> **Short task**:
Print the lines from the one with "Where should I" up to and including the one with "coord(1495,230)", reproducing them exactly as they appear in the records and nothing else.

## BEGIN Dataset extract

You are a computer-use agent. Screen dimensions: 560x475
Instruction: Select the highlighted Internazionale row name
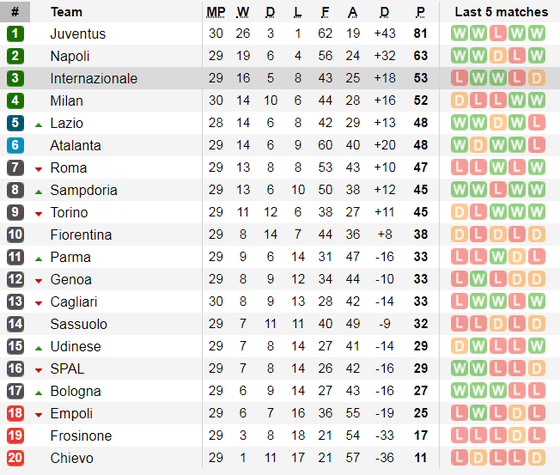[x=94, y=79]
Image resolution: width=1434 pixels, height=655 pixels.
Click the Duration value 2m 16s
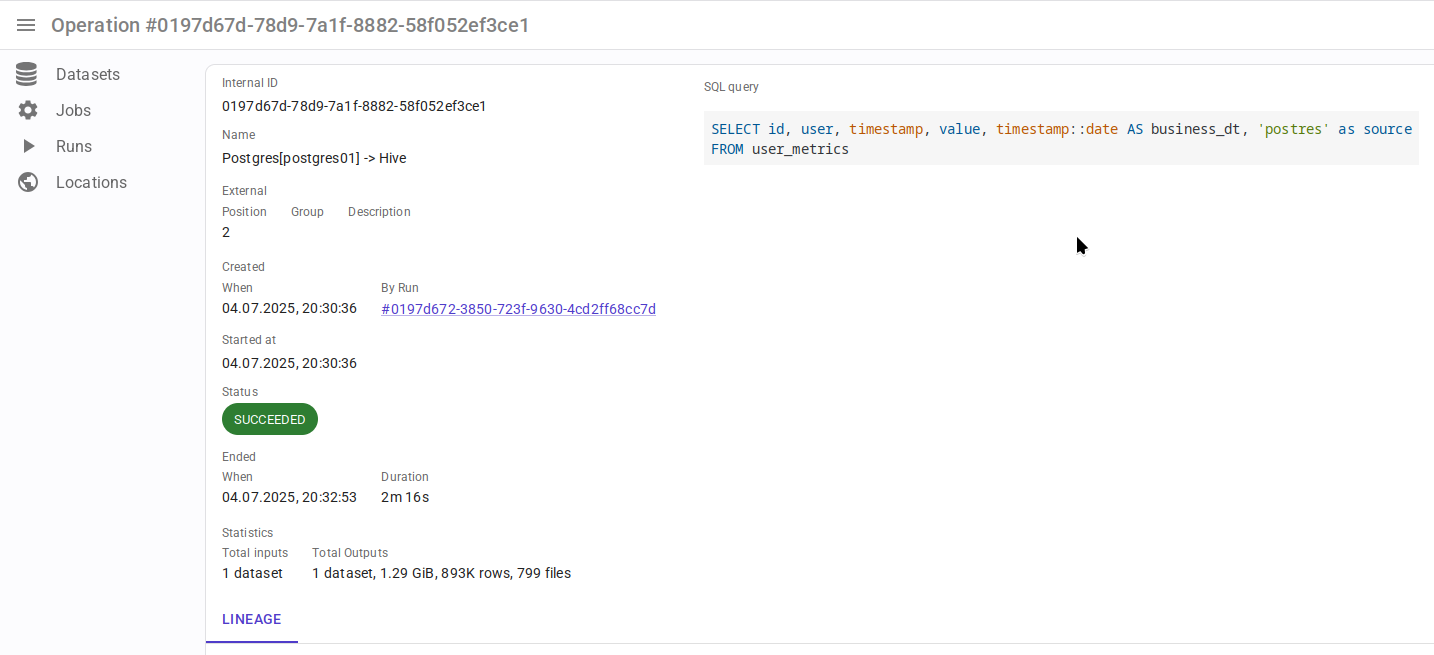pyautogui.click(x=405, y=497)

## END Dataset extract
## BEGIN Dataset extract

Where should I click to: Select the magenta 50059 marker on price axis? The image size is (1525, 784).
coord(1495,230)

## END Dataset extract
## BEGIN Dataset extract

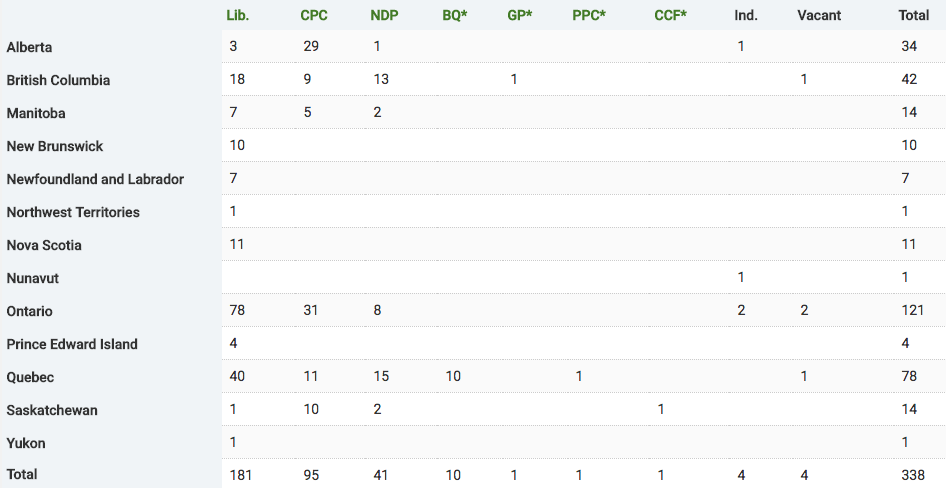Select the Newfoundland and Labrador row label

## END Dataset extract

> **In response**:
Where should I click to: Select the magenta 50059 marker on price axis? The image size is (1525, 784).
coord(1495,230)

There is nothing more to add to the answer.